How to clean Xcode cache and stop the app from crashing

There are a number of reasons why, when you’re building or testing in Xcode, you might want to clear the cache. Let’s say, for example, that you’re using the iOS simulator to test a website in order to see how it works on an iPhone or iPad. If you make changes to, say, the JavaScript on the site after testing, chances are that the site will load JavaScript from cache rather than from the server, and you won’t see the changes you’ve made. Deleting the cache allows you to force the simulator to reload the code from the server. Another reason for clearing your Xcode cache is that it can help resolve issues with Xcode crashing.

Tip: There are several solutions to clearing the cache, and we’ll cover the best of them here. We’ll also show you how to unearth your Xcode junk with CleanMyMac X. This app was originally made by developers for developers, so it conveniently has a built-in cache detector for Xcode.


How to clear Xcode cache 

1. Clean the build

Tip: If you’re trying to fix a problem with Xcode crashing, it’s worth cleaning the project build first. This will get rid of the current build and create a new one next time you run the code.

  1. With the project open in code, go to the menu bar, choose Product, and select Clean or:
  2. With the project open, press Command + Shift + K.

2. How to clear the Xcode cache with CleanMyMac 

Remember we said that there was an easier way to delete cache in Xcode? Well, a new feature in CleanMyMac X allows you to clean your iOS Simulator at the click of a couple of buttons. Like everything else, it’s quick and easy to use and won’t risk running into problems with the file system. We’ll be using the free version of this program:

  1. Download the free edition of the app and launch it.
  2. Go to the System Junk tab on the left.
  3. Click Scan.
  4. Click Review Details and navigate to the Xcode junk tab.
  5. Click Remove.
CleanMyMac X - Xcode junk in System Junk module

That’s it!

3. Clean out the build folder

To clean out the build folder, and get rid of cache files, do the following:

  1. In the Code project, click on the Product menu while holding down the Option (Alt) key and choose Clean build folder, or:
  2. Press Command + Shift + Option + K. 

4. Reset Simulator content and settings

If neither of the steps above resolves your problem, try resetting the simulator content and settings:

Go to the menu and choose iOS Simulator, then click Reset Content and Settings.

5. Delete Xcode’s derived data

Derived Data is the place for all temporary build info and project indexes. If something’s not working right, it is okay to delete this folder.

So if you’re still having problems or things are working slowly, try deleting derived data, which will force Xcode to recreate it when you next run it. 

  1. In the menu, choose Window, then Organizer.
  2. Now select Projects, and then click Select your project.
  3. Choose the project whose derived data you want to delete.
  4. In the window that opens, you’ll see the Derived Data folder listed, along with its Finder path.
  5. To the right of the folder, there’s a Delete button.
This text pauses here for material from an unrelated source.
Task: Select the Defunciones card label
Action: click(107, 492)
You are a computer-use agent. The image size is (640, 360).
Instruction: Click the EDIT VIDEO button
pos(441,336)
Press it.

Now, delete the module cache.

  1. Go to: ~/Library/Developer/Xcode/DerivedData/ModuleCache.
  2. Drag the files from the ModuleCache folder to the Trash and empty it.
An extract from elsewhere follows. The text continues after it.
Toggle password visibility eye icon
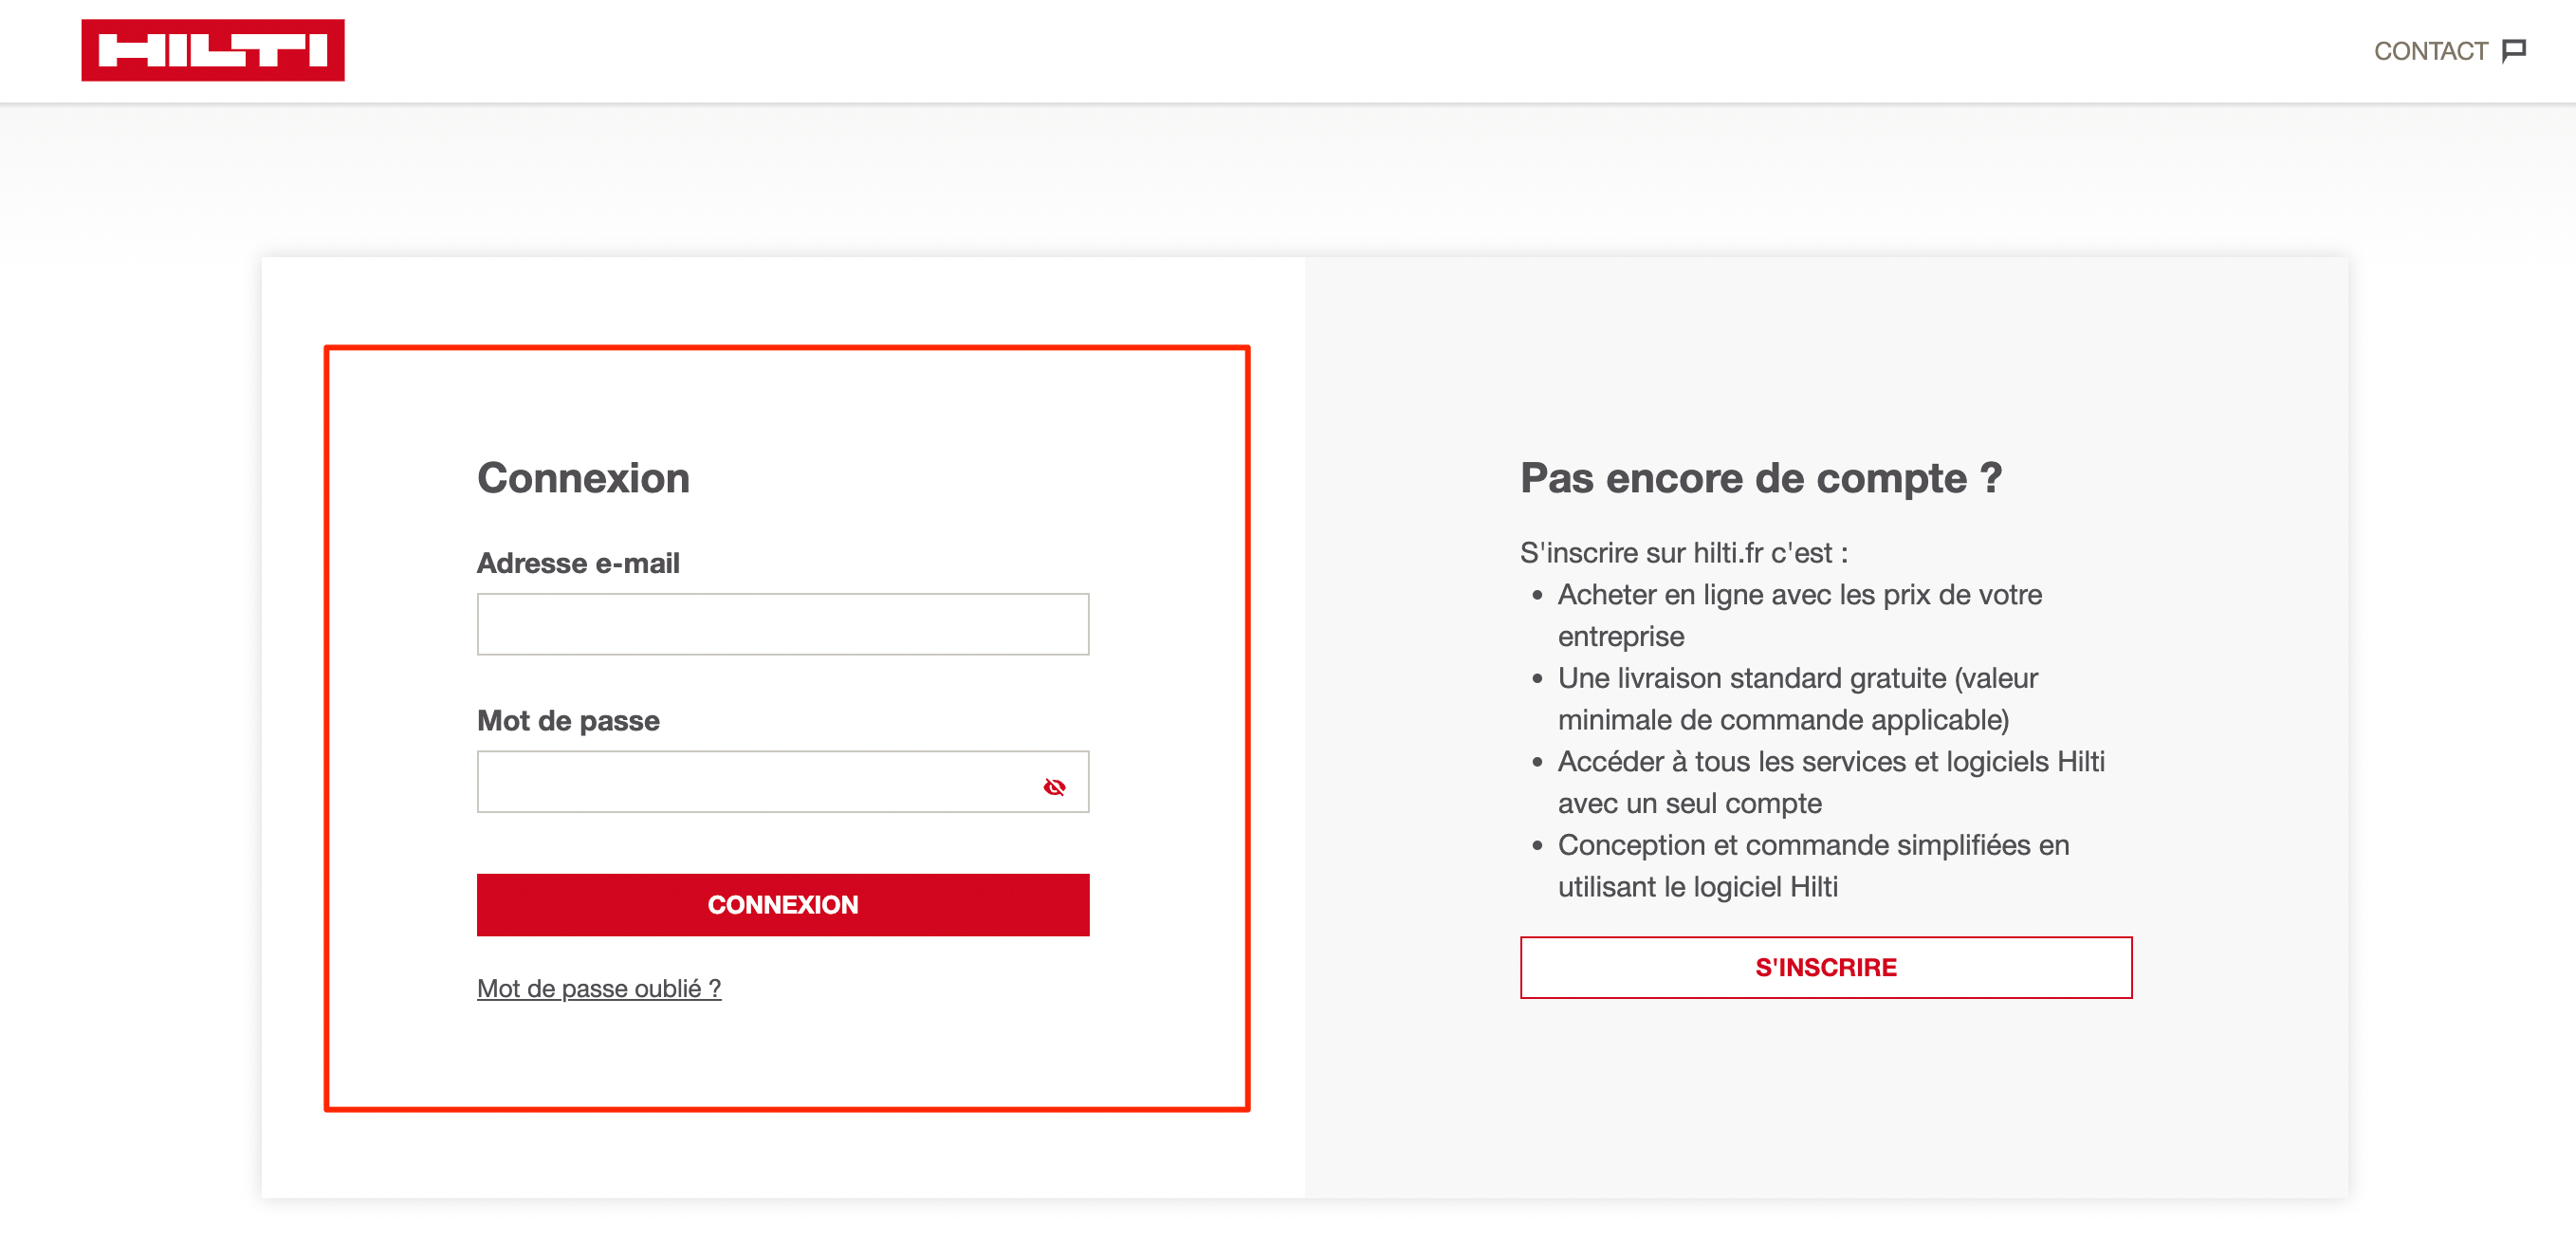Screen dimensions: 2576x1239 click(x=1054, y=787)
6. Delete iOS device support files

There’s another folder inside DerivedData, called iOS device support. For every iOS version you test using the simulator, a new folder is created inside this folder. That can build up over time. You can delete all these subfolders (though not the iOS device support folder itself), and Xcode will create a new one the next time you run the simulator. If you’re uncomfortable deleting them completely, you can move them to a temporary folder until you’re sure that moving them hasn’t caused any problems and then delete them afterward. 

7. Use Terminal

If none of the above helps, you can use Terminal to reset Xcode’s preferences.

  1. Launch Terminal from Applications > Utilities
  2. Type: defaults delete 

When you next launch Xcode, it will create new preferences. 
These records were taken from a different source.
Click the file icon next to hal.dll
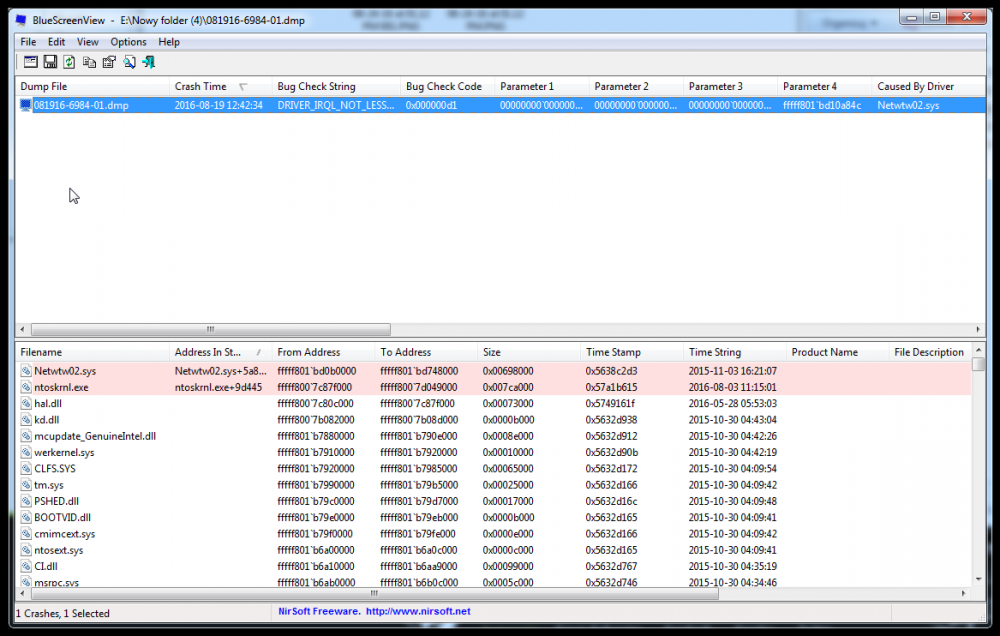The height and width of the screenshot is (636, 1000). [26, 403]
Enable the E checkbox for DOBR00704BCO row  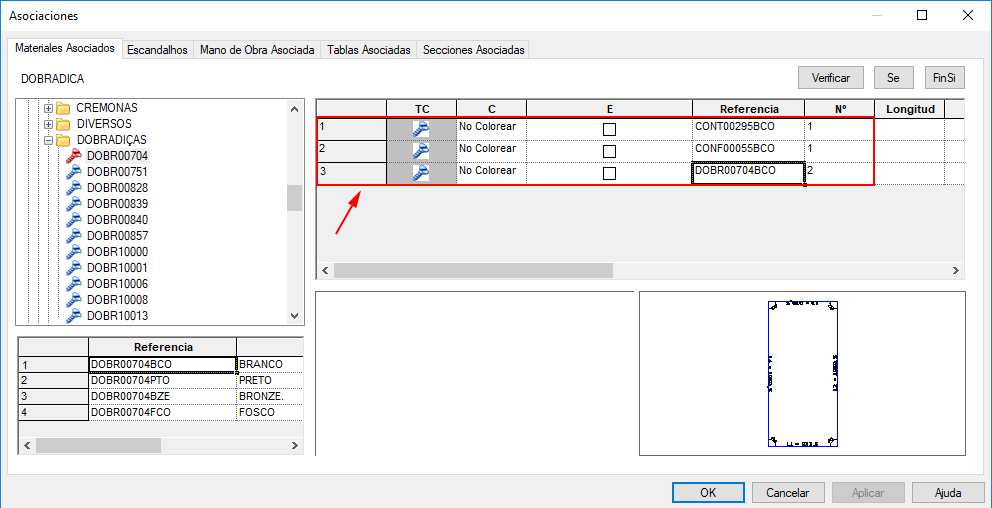coord(609,173)
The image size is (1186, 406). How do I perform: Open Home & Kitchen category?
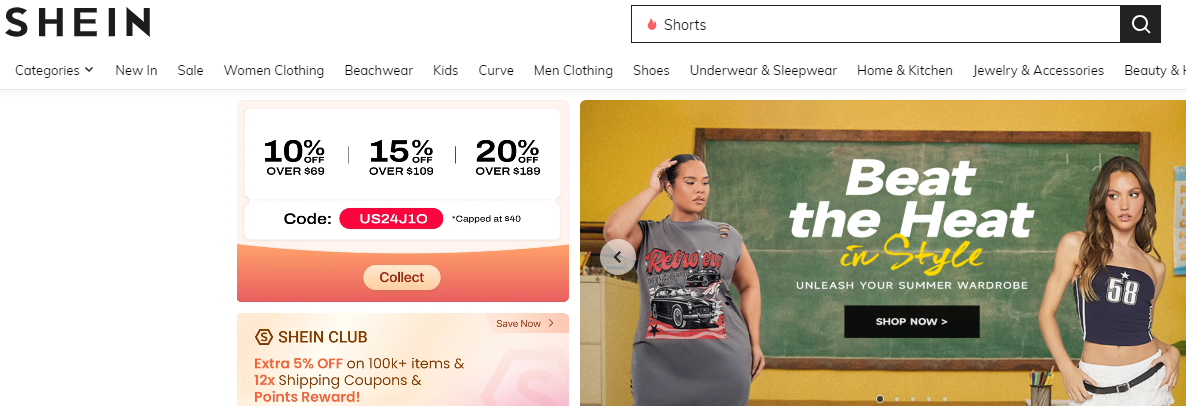tap(905, 70)
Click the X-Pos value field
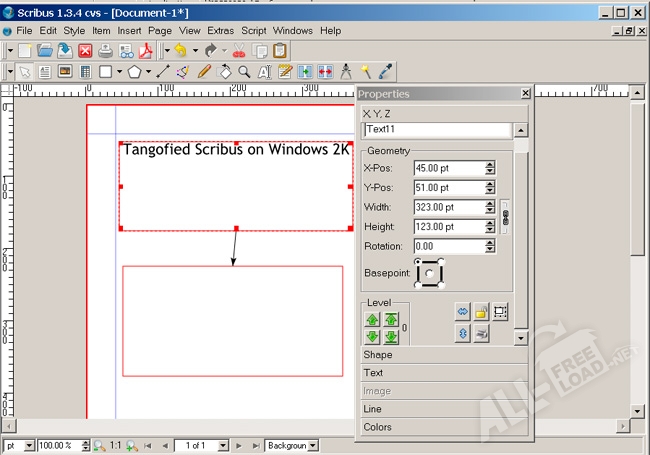The width and height of the screenshot is (650, 455). (x=447, y=168)

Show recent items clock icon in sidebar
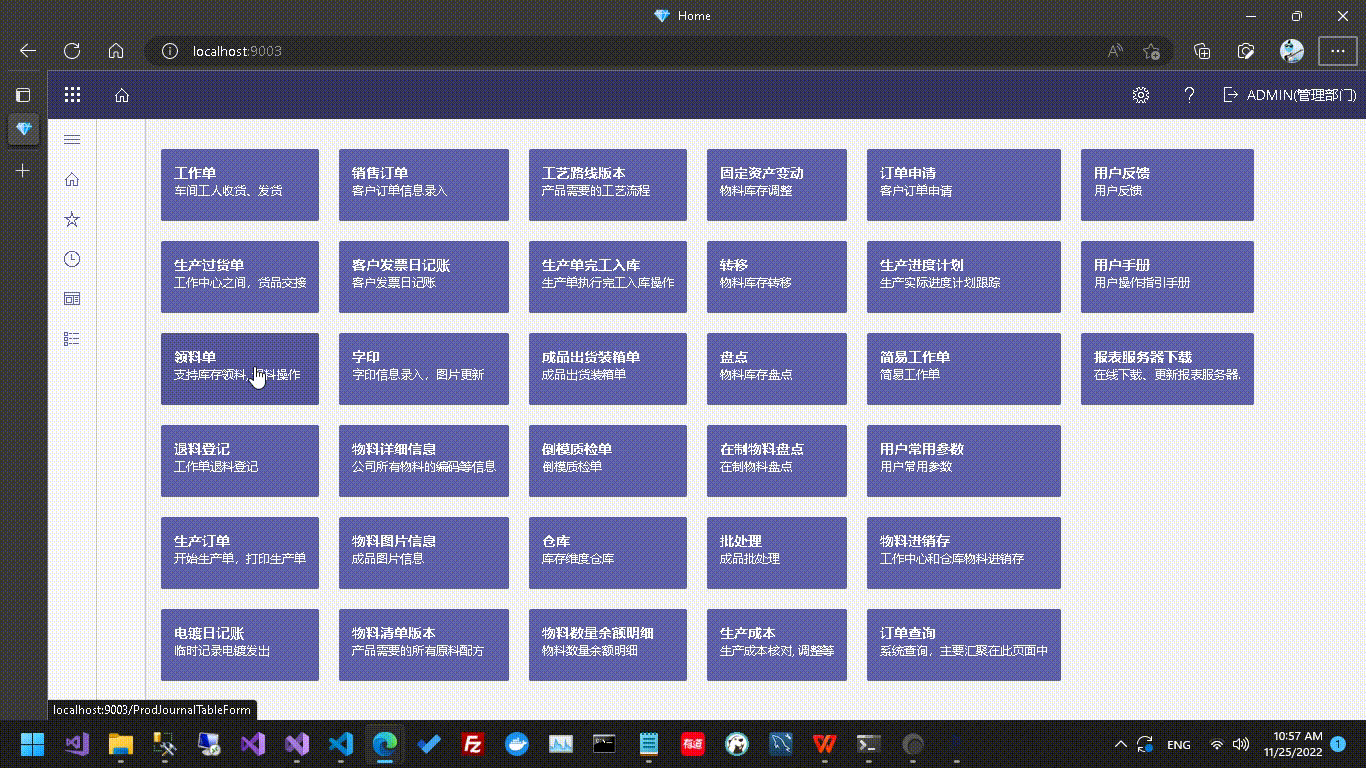pos(72,259)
There is also a method of cleaning cache files that involves navigating to ‘private/var/folders’ (use the Go menu in the Finder and choose Go to Folder, then type that path), digging through folders until you find an Xcode cache file and deleting it. However, we wouldn’t recommend this route unless you are absolutely certain you know what you’re doing. Removing the wrong file can create lots of problems, not just in Xcode but in the OS as a whole. In some instances, users who have done that have had to reinstall macOS from scratch. 

If you’re having problems with Xcode and need to clean the project build or clear out the cache, following the steps above will help them. It’s a good idea to follow the manual steps in order, checking each time whether the problem has been resolved. Using the method of navigating to “private/var/folders” is not recommended because while it might fix the issues you’re having, it carries the risk of messing up the macOS’ file directory, and you may end up having to reinstall the operating system. The easiest way of all to fix problems associated with the iOS Simulator in Xcode is to use CleanMyMac X and delete the cache from there.